RSV vaccine for older adults: Remember V-Safe? The text messages you received for the Covid-19 shot from CDC? Well, CDC adapted it for RSV vaccines. If you’re over 60 and had/getting your RSV vaccine, please sign up! This will help immensely with vaccine safety surveillance.
Questions about how to protect yourself against RSV? Check out this YLE Q&A from last year.
And, some good news
I got the Novavax last week. mRNA vaccines have consistently given me 48 hours of terrible side effects. So, I was crossing all my fingers and toes that it wouldn’t be the case with Novavax. And guess what?! NOT ONE SIDE EFFECT. Heck yes. If you’re in the same boat as me, try Novavax. You may have the same luck.
Bottom line
Respiratory season is heating up. But guess what? We can do things to protect ourselves, like getting vaccinated. If you’re not up-to-date, the time is right now.
Have a wonderful Halloween holiday! I look forward to stealing my girls’ Kit Kats.
Love, YLE
“Your Local Epidemiologist (YLE)” is written by Dr. Katelyn Jetelina, MPH Ph.D.—an epidemiologist, wife, and mom of two little girls. During the day, she is a senior scientific consultant to several organizations. At night she writes this newsletter. Her main goal is to “translate” the ever-evolving public health world so that people will be well-equipped to make evidence-based decisions. This newsletter is free, thanks to the generous support of fellow YLE community members. To support this effort, subscribe below:
Thanks for the epidemiological update. It parallels what I’m seeing in my little primary care world. With the capacity to do rapid tests for Covid, Flu A + B, and strep, I’m really amazed by how much of these three are really out there this Fall. I’ve been seeing that steady churn of Covid that never seems to die, but surprised with a decent number of influenza B cases over the past month. I’ll trust the CDC maps, but I’m glad I got my flu shot a bit earlier.
If you don’t test, you don’t know. For example, 40 something female with sore throat, only gets a rapid strep test at urgent care, but tests positive. Treated with amoxicillin. I see her a couple days later for regular/chronic problems, and she’s not feeling better so I do the above… turns out she has influenza B and Covid! Unusual case but wow. Just because we have one doesn’t mean we can’t have other simultaneous infections. This is the first trifecta I’ve seen though. She’s doing well, thank goodness and vaccines, despite necessary immunosuppressive meds. Added paxlovid to amox, too late to treat flu.
My XBB booster has held up to at least one unmasked Covid exposure so far (bat mitzvah party I couldn’t in good faith mask for).
And yeah, stealing Kit Kats is one of those sacrifices we make so our children eat less sugar themselves. Scientists also suggest that we alleviate the York Peppermint Patty burden for our children’s sake.
👻
Nothing presented indicates we are turning a corner with covid. We’ll know more after January.

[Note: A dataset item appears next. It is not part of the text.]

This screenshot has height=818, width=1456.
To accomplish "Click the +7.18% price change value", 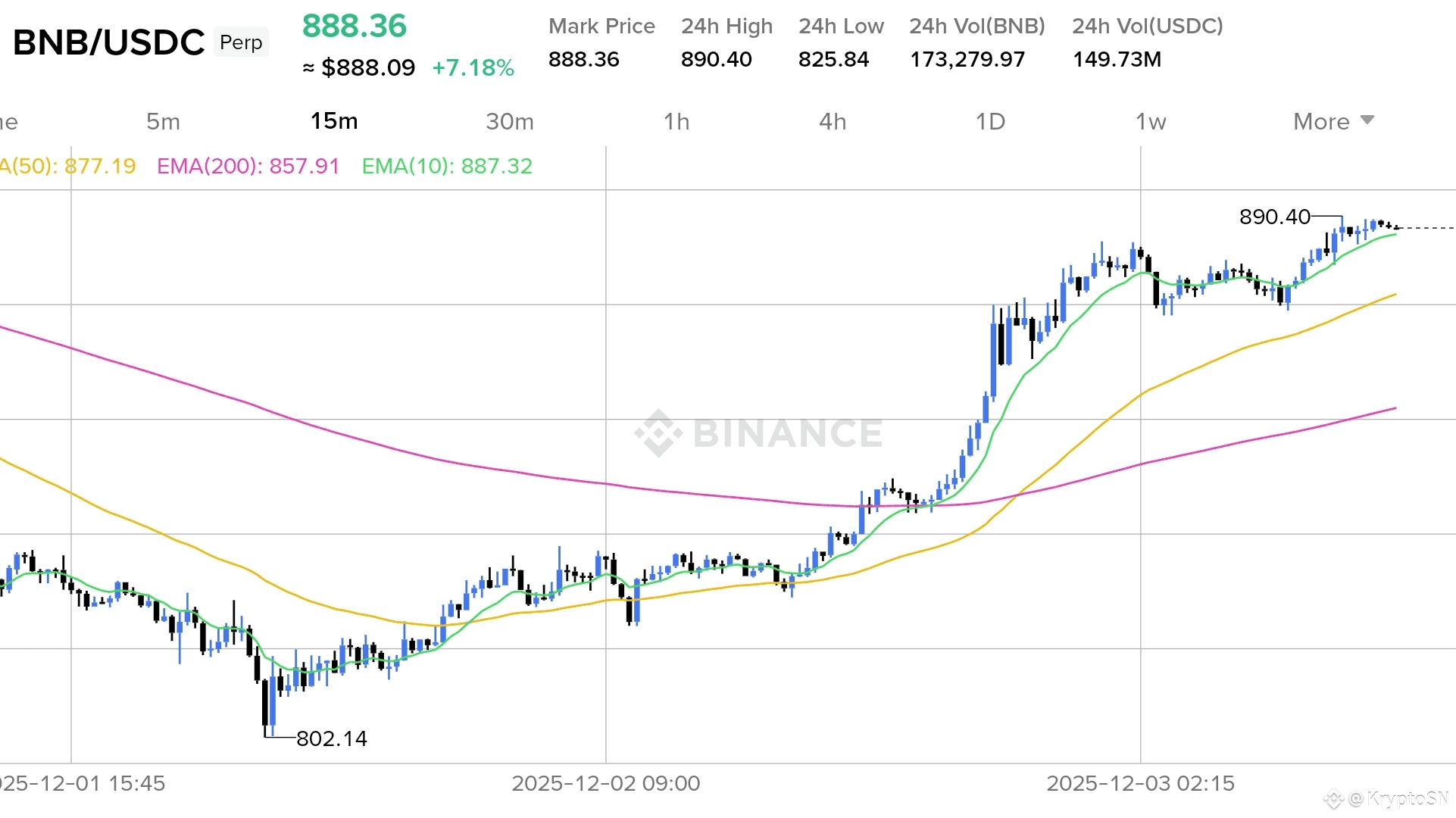I will point(473,68).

Regardless, we should expect covid to be with us indefinitely and that means the decorum of our social gatherings, especially during the holidays, has to change. Meeting with others indoors will always be a risky undertaking as long as we don’t take precautionary measures. How do you get the cooperation of the people your meeting with when there is no customary precautionary standard, such as with a group getting in a car together. No one has to ask anyone else to please fasten their seatbelt. We just do it. Similarly with covid, we need to establish a certain level of cooperation without anyone having to ask for it. It would make a welcome difference in the foreseeable future if social gatherers routinely took rapid antigen tests before coming together. Presently, it appears that we are succumbing to the lowest common denominator of peer pressure. We just cross our fingers and hope for the best.
Instead, we should come up with a hygienic customary practice to keep everyone safer when socializing.